[Stored data]
● ● ● ●

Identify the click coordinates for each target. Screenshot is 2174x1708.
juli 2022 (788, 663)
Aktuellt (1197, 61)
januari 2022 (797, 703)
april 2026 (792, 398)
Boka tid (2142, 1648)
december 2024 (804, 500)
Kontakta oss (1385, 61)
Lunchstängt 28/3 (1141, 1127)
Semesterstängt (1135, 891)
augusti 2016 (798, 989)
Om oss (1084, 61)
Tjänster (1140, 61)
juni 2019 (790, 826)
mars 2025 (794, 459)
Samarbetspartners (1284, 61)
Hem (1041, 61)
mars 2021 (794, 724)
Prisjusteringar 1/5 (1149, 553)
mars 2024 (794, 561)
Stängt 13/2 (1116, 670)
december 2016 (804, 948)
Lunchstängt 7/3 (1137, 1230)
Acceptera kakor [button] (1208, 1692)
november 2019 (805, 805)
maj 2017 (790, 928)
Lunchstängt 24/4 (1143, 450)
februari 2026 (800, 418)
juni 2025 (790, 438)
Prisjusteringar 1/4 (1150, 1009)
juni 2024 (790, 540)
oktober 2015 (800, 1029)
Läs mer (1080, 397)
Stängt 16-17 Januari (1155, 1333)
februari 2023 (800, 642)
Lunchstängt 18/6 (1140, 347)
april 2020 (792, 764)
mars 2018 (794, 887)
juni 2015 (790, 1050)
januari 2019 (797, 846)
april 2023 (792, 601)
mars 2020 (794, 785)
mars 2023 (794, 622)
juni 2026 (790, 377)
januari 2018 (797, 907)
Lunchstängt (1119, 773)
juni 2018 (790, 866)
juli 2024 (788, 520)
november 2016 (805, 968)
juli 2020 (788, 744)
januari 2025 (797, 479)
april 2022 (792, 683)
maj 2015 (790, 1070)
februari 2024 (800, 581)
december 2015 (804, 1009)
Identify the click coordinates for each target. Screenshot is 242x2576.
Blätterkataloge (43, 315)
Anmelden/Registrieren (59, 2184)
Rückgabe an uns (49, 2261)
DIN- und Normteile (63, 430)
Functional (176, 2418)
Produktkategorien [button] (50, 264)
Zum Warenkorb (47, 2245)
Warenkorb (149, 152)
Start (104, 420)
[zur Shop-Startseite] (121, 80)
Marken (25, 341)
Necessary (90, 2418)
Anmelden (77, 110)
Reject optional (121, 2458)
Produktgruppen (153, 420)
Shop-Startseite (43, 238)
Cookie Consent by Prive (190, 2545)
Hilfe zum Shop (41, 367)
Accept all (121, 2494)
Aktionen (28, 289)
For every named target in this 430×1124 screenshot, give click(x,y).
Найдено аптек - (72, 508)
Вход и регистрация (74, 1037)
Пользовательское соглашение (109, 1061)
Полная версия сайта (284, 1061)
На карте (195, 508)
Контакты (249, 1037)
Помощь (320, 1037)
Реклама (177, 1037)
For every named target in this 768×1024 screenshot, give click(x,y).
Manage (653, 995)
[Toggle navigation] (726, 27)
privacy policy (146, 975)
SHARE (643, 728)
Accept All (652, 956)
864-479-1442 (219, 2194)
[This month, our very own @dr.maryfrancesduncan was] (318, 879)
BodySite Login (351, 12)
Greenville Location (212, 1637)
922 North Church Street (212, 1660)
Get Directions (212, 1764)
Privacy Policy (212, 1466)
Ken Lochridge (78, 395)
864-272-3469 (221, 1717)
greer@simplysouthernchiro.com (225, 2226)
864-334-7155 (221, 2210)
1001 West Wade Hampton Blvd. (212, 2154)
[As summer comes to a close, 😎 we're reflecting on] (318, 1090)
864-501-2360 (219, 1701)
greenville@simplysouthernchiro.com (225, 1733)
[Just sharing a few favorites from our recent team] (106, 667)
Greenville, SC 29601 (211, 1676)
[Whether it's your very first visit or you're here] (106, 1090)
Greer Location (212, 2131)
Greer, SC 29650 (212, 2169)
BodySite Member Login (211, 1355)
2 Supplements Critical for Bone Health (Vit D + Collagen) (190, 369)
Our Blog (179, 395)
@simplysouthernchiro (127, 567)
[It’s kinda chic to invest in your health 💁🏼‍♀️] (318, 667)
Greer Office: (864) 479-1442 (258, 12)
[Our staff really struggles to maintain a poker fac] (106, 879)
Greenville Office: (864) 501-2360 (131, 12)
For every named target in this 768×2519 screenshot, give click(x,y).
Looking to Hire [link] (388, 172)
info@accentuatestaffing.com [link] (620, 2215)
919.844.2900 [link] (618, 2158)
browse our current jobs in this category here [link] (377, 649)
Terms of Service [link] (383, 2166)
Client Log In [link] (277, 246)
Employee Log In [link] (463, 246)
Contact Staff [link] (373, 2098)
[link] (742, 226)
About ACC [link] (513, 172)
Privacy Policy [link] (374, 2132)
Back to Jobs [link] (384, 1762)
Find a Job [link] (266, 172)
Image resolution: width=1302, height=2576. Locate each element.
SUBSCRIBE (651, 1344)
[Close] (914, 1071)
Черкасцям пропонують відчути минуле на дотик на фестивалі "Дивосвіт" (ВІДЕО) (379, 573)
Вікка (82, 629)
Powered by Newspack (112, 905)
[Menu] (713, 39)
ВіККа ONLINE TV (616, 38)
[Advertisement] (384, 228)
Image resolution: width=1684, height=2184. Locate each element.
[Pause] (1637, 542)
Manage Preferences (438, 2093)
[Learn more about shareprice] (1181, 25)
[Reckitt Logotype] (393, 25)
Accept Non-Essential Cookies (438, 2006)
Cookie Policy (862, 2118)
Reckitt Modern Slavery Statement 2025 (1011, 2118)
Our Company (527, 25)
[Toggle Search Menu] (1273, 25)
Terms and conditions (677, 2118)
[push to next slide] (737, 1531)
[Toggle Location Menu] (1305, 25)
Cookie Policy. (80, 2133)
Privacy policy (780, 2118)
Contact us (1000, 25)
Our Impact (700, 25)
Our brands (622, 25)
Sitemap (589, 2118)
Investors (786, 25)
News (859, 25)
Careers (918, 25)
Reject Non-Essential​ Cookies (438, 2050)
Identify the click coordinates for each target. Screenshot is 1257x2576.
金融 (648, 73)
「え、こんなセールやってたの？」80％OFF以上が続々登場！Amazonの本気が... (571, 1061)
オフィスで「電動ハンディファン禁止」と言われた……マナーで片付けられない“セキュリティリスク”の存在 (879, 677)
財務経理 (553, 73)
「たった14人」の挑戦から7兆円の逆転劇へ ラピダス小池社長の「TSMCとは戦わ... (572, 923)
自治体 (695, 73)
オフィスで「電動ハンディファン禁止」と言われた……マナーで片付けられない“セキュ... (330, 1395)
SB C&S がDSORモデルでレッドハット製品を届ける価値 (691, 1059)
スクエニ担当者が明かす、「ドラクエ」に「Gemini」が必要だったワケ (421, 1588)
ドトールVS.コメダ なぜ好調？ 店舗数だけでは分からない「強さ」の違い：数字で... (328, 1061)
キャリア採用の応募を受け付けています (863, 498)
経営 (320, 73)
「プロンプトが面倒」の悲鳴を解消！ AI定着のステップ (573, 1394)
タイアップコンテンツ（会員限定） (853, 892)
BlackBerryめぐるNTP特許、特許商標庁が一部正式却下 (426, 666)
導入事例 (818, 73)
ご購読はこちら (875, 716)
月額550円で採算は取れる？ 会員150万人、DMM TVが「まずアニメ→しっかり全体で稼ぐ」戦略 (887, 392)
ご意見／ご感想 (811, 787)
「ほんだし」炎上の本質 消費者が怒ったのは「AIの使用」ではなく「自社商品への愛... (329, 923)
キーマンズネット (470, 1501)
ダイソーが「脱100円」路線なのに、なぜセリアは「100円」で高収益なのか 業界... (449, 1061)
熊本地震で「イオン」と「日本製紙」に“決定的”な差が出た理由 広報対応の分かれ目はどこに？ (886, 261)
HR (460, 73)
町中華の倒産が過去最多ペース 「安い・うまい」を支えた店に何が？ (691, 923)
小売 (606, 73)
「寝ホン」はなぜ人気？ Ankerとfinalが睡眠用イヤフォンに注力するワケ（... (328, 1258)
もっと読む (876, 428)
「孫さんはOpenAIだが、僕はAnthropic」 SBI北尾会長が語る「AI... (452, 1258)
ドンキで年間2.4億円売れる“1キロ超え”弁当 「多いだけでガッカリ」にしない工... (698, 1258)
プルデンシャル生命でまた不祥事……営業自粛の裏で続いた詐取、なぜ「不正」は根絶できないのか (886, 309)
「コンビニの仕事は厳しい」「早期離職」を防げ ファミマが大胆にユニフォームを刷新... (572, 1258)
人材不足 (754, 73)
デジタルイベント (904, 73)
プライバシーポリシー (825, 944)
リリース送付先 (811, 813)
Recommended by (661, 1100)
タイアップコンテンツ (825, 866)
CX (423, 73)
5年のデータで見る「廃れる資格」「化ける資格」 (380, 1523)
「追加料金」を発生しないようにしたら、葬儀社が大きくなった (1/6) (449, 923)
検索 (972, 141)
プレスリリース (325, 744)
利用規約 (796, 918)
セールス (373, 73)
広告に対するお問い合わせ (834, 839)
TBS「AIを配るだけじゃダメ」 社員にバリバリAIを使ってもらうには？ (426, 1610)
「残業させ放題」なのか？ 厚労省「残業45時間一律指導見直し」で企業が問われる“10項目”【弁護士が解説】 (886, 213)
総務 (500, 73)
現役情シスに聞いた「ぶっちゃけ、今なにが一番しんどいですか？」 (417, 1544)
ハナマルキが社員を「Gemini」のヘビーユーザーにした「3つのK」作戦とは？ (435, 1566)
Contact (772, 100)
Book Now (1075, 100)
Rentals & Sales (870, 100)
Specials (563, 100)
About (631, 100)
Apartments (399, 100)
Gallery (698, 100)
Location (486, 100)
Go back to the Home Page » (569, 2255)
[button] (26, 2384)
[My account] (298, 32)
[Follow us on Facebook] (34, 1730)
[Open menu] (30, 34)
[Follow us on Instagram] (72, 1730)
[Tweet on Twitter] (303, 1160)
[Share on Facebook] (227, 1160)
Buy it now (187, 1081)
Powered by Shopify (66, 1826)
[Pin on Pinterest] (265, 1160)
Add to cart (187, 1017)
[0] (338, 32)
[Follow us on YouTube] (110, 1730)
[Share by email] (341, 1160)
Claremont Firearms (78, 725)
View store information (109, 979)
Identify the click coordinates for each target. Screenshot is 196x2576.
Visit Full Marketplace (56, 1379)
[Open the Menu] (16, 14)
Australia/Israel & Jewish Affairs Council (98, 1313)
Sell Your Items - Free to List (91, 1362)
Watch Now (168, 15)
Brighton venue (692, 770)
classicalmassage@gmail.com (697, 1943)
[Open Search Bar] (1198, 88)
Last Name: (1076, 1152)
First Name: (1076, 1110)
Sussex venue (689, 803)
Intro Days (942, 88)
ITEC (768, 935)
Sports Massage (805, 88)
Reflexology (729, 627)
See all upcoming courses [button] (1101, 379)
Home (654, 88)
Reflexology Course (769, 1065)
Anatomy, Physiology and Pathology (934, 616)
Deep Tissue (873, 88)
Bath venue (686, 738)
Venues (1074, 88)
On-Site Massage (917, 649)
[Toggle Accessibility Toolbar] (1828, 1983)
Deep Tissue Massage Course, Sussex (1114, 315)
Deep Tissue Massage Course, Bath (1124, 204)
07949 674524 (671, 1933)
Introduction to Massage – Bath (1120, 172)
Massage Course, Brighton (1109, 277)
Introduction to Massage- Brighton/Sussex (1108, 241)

● ● ● ●

Reproduce only this range: the first line of the data above through the line with "Screenshot is 242x2576.", both included, exactly as written.

ANSWER SPACE
Identify the click coordinates for each target. Screenshot is 2174x1708.
juli 2022 (788, 663)
Aktuellt (1197, 61)
januari 2022 (797, 703)
april 2026 (792, 398)
Boka tid (2142, 1648)
december 2024 (804, 500)
Kontakta oss (1385, 61)
Lunchstängt 28/3 (1141, 1127)
Semesterstängt (1135, 891)
augusti 2016 (798, 989)
Om oss (1084, 61)
Tjänster (1140, 61)
juni 2019 (790, 826)
mars 2025 (794, 459)
Samarbetspartners (1284, 61)
Hem (1041, 61)
mars 2021 (794, 724)
Prisjusteringar 1/5 (1149, 553)
mars 2024 (794, 561)
Stängt 13/2 (1116, 670)
december 2016 (804, 948)
Lunchstängt 7/3 (1137, 1230)
Acceptera kakor [button] (1208, 1692)
november 2019 (805, 805)
maj 2017 (790, 928)
Lunchstängt 24/4 (1143, 450)
februari 2026 (800, 418)
juni 2025 (790, 438)
Prisjusteringar 1/4 (1150, 1009)
juni 2024 (790, 540)
oktober 2015 (800, 1029)
Läs mer (1080, 397)
Stängt 16-17 Januari (1155, 1333)
februari 2023 (800, 642)
Lunchstängt 18/6 (1140, 347)
april 2020 (792, 764)
mars 2018 (794, 887)
juni 2015 (790, 1050)
januari 2019 (797, 846)
april 2023 (792, 601)
mars 2020 (794, 785)
mars 2023 (794, 622)
juni 2026 (790, 377)
januari 2018 (797, 907)
Lunchstängt (1119, 773)
juni 2018 (790, 866)
juli 2024 (788, 520)
november 2016 (805, 968)
juli 2020 (788, 744)
januari 2025 (797, 479)
april 2022 (792, 683)
maj 2015 (790, 1070)
februari 2024 (800, 581)
december 2015 (804, 1009)
Identify the click coordinates for each target. Screenshot is 242x2576.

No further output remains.